[Rows from a pointing dataset]
------

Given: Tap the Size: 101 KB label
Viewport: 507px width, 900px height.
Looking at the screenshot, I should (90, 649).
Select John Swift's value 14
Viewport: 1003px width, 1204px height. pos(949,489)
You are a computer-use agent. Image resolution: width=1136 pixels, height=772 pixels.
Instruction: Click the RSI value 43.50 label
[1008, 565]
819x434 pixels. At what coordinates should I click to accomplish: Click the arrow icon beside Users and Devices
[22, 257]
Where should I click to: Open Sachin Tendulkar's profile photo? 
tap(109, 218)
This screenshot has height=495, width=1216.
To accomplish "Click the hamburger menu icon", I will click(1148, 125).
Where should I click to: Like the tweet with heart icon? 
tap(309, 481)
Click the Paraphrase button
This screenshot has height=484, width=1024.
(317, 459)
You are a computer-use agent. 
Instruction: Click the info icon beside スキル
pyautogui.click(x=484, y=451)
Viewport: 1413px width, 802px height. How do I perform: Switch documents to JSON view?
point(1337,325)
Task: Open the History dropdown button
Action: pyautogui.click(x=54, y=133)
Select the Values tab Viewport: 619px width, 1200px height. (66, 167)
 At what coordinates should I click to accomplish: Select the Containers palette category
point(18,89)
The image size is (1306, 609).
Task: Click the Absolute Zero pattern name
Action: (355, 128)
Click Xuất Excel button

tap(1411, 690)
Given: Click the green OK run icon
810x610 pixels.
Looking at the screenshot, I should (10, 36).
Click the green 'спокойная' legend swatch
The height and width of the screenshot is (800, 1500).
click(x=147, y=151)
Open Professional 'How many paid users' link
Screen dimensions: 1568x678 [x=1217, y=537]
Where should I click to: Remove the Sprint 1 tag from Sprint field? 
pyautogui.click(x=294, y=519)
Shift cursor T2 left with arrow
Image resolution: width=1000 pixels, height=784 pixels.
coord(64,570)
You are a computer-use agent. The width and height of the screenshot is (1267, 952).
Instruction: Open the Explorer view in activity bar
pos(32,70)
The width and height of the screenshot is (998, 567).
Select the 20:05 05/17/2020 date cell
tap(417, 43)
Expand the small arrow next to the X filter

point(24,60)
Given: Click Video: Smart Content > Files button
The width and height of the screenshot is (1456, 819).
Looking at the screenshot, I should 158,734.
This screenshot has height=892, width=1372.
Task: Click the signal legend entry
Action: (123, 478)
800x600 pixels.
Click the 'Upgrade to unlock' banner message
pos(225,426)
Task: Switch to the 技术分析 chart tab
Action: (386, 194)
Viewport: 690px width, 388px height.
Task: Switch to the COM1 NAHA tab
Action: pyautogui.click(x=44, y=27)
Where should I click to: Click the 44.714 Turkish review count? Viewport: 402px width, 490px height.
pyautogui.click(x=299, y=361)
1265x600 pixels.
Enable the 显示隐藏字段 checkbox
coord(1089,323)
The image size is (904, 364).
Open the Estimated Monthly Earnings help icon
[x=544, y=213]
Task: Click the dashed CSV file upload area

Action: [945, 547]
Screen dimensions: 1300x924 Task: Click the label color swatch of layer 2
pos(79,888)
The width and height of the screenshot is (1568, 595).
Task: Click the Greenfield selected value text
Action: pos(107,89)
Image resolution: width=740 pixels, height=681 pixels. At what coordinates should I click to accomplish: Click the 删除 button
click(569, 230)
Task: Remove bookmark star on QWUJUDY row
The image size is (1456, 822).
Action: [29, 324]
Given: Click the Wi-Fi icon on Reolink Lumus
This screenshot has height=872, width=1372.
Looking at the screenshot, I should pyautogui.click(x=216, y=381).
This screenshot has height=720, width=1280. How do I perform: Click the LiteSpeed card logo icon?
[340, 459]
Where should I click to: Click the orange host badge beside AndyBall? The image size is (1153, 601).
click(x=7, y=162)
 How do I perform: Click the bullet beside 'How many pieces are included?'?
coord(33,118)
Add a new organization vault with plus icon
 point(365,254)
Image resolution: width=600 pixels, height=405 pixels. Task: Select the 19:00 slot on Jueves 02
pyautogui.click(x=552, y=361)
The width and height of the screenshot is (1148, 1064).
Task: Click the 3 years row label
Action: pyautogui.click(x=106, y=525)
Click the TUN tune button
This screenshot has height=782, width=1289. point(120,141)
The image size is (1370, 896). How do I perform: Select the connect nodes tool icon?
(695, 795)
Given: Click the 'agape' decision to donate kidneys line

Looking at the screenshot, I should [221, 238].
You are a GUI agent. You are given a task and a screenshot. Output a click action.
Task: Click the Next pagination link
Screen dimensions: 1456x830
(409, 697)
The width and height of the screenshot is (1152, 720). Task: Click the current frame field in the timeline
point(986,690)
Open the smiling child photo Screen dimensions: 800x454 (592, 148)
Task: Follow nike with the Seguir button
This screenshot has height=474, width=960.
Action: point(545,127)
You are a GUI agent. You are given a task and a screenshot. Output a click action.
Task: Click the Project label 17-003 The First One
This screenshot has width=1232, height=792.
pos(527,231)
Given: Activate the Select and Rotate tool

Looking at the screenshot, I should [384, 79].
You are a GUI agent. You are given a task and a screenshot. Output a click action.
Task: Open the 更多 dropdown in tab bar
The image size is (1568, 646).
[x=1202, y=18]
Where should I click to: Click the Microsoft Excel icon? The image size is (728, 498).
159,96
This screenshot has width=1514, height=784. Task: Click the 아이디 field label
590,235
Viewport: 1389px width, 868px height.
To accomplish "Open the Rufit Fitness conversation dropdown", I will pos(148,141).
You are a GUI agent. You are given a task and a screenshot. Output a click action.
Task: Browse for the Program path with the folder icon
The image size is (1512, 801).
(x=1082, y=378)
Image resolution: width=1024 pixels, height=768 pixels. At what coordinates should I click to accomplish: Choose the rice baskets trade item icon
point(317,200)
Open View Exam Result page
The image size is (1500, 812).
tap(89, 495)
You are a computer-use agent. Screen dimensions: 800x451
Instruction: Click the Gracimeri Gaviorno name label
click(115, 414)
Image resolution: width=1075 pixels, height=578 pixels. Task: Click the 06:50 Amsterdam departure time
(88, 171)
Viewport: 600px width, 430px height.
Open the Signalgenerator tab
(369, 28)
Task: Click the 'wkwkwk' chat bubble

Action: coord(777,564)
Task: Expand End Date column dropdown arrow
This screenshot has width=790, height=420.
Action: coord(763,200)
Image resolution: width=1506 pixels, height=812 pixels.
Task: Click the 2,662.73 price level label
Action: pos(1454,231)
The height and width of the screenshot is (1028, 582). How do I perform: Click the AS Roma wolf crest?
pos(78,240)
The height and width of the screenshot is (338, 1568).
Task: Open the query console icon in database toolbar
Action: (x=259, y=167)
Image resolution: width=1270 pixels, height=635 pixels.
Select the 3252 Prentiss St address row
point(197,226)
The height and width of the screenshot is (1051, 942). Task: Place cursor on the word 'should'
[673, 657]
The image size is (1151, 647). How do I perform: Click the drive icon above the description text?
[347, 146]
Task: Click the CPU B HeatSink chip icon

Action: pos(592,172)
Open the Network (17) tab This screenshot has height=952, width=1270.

------

◆ Task ◆
Echo the rows above line for line, without changing anything.

◆ Response ◆
Given: Tap the Size: 101 KB label
Viewport: 507px width, 900px height.
Looking at the screenshot, I should (90, 649).
Select John Swift's value 14
Viewport: 1003px width, 1204px height. pos(949,489)
You are a computer-use agent. Image resolution: width=1136 pixels, height=772 pixels.
Instruction: Click the RSI value 43.50 label
[1008, 565]
819x434 pixels. At what coordinates should I click to accomplish: Click the arrow icon beside Users and Devices
[22, 257]
Where should I click to: Open Sachin Tendulkar's profile photo? 
tap(109, 218)
This screenshot has height=495, width=1216.
To accomplish "Click the hamburger menu icon", I will click(1148, 125).
Where should I click to: Like the tweet with heart icon? 
tap(309, 481)
Click the Paraphrase button
This screenshot has height=484, width=1024.
(317, 459)
You are a computer-use agent. 
Instruction: Click the info icon beside スキル
pyautogui.click(x=484, y=451)
Viewport: 1413px width, 802px height. How do I perform: Switch documents to JSON view?
point(1337,325)
Task: Open the History dropdown button
Action: pyautogui.click(x=54, y=133)
Select the Values tab Viewport: 619px width, 1200px height. (66, 167)
 At what coordinates should I click to accomplish: Select the Containers palette category
point(18,89)
The image size is (1306, 609).
Task: Click the Absolute Zero pattern name
Action: (355, 128)
Click Xuất Excel button

tap(1411, 690)
Given: Click the green OK run icon
810x610 pixels.
Looking at the screenshot, I should (10, 36).
Click the green 'спокойная' legend swatch
The height and width of the screenshot is (800, 1500).
click(x=147, y=151)
Open Professional 'How many paid users' link
Screen dimensions: 1568x678 [x=1217, y=537]
Where should I click to: Remove the Sprint 1 tag from Sprint field? 
pyautogui.click(x=294, y=519)
Shift cursor T2 left with arrow
Image resolution: width=1000 pixels, height=784 pixels.
coord(64,570)
You are a computer-use agent. The width and height of the screenshot is (1267, 952).
Instruction: Open the Explorer view in activity bar
pos(32,70)
The width and height of the screenshot is (998, 567).
Select the 20:05 05/17/2020 date cell
tap(417, 43)
Expand the small arrow next to the X filter

point(24,60)
Given: Click Video: Smart Content > Files button
The width and height of the screenshot is (1456, 819).
Looking at the screenshot, I should 158,734.
This screenshot has height=892, width=1372.
Task: Click the signal legend entry
Action: (123, 478)
800x600 pixels.
Click the 'Upgrade to unlock' banner message
pos(225,426)
Task: Switch to the 技术分析 chart tab
Action: (386, 194)
Viewport: 690px width, 388px height.
Task: Switch to the COM1 NAHA tab
Action: pyautogui.click(x=44, y=27)
Where should I click to: Click the 44.714 Turkish review count? Viewport: 402px width, 490px height.
pyautogui.click(x=299, y=361)
1265x600 pixels.
Enable the 显示隐藏字段 checkbox
coord(1089,323)
The image size is (904, 364).
Open the Estimated Monthly Earnings help icon
[x=544, y=213]
Task: Click the dashed CSV file upload area

Action: [945, 547]
Screen dimensions: 1300x924 Task: Click the label color swatch of layer 2
pos(79,888)
The width and height of the screenshot is (1568, 595).
Task: Click the Greenfield selected value text
Action: pos(107,89)
Image resolution: width=740 pixels, height=681 pixels. At what coordinates should I click to accomplish: Click the 删除 button
click(569, 230)
Task: Remove bookmark star on QWUJUDY row
The image size is (1456, 822).
Action: [29, 324]
Given: Click the Wi-Fi icon on Reolink Lumus
This screenshot has height=872, width=1372.
Looking at the screenshot, I should pyautogui.click(x=216, y=381).
This screenshot has height=720, width=1280. How do I perform: Click the LiteSpeed card logo icon?
[340, 459]
Where should I click to: Click the orange host badge beside AndyBall? The image size is (1153, 601).
click(x=7, y=162)
 How do I perform: Click the bullet beside 'How many pieces are included?'?
coord(33,118)
Add a new organization vault with plus icon
 point(365,254)
Image resolution: width=600 pixels, height=405 pixels. Task: Select the 19:00 slot on Jueves 02
pyautogui.click(x=552, y=361)
The width and height of the screenshot is (1148, 1064).
Task: Click the 3 years row label
Action: pyautogui.click(x=106, y=525)
Click the TUN tune button
This screenshot has height=782, width=1289. point(120,141)
The image size is (1370, 896). How do I perform: Select the connect nodes tool icon?
(695, 795)
Given: Click the 'agape' decision to donate kidneys line

Looking at the screenshot, I should [221, 238].
You are a GUI agent. You are given a task and a screenshot. Output a click action.
Task: Click the Next pagination link
Screen dimensions: 1456x830
(409, 697)
The width and height of the screenshot is (1152, 720). Task: Click the current frame field in the timeline
point(986,690)
Open the smiling child photo Screen dimensions: 800x454 (592, 148)
Task: Follow nike with the Seguir button
This screenshot has height=474, width=960.
Action: point(545,127)
You are a GUI agent. You are given a task and a screenshot. Output a click action.
Task: Click the Project label 17-003 The First One
This screenshot has width=1232, height=792.
pos(527,231)
Given: Activate the Select and Rotate tool

Looking at the screenshot, I should [384, 79].
You are a GUI agent. You are given a task and a screenshot. Output a click action.
Task: Open the 更多 dropdown in tab bar
The image size is (1568, 646).
[x=1202, y=18]
Where should I click to: Click the Microsoft Excel icon? The image size is (728, 498).
159,96
This screenshot has width=1514, height=784. Task: Click the 아이디 field label
590,235
Viewport: 1389px width, 868px height.
To accomplish "Open the Rufit Fitness conversation dropdown", I will pos(148,141).
You are a GUI agent. You are given a task and a screenshot. Output a click action.
Task: Browse for the Program path with the folder icon
The image size is (1512, 801).
(x=1082, y=378)
Image resolution: width=1024 pixels, height=768 pixels. At what coordinates should I click to accomplish: Choose the rice baskets trade item icon
point(317,200)
Open View Exam Result page
The image size is (1500, 812).
tap(89, 495)
You are a computer-use agent. Screen dimensions: 800x451
Instruction: Click the Gracimeri Gaviorno name label
click(115, 414)
Image resolution: width=1075 pixels, height=578 pixels. Task: Click the 06:50 Amsterdam departure time
(88, 171)
Viewport: 600px width, 430px height.
Open the Signalgenerator tab
(369, 28)
Task: Click the 'wkwkwk' chat bubble

Action: coord(777,564)
Task: Expand End Date column dropdown arrow
This screenshot has width=790, height=420.
Action: coord(763,200)
Image resolution: width=1506 pixels, height=812 pixels.
Task: Click the 2,662.73 price level label
Action: pos(1454,231)
The height and width of the screenshot is (1028, 582). How do I perform: Click the AS Roma wolf crest?
pos(78,240)
The height and width of the screenshot is (338, 1568).
Task: Open the query console icon in database toolbar
Action: (x=259, y=167)
Image resolution: width=1270 pixels, height=635 pixels.
Select the 3252 Prentiss St address row
point(197,226)
The height and width of the screenshot is (1051, 942). Task: Place cursor on the word 'should'
[673, 657]
The image size is (1151, 647). How do I perform: Click the drive icon above the description text?
[347, 146]
Task: Click the CPU B HeatSink chip icon

Action: pos(592,172)
Open the Network (17) tab This screenshot has height=952, width=1270.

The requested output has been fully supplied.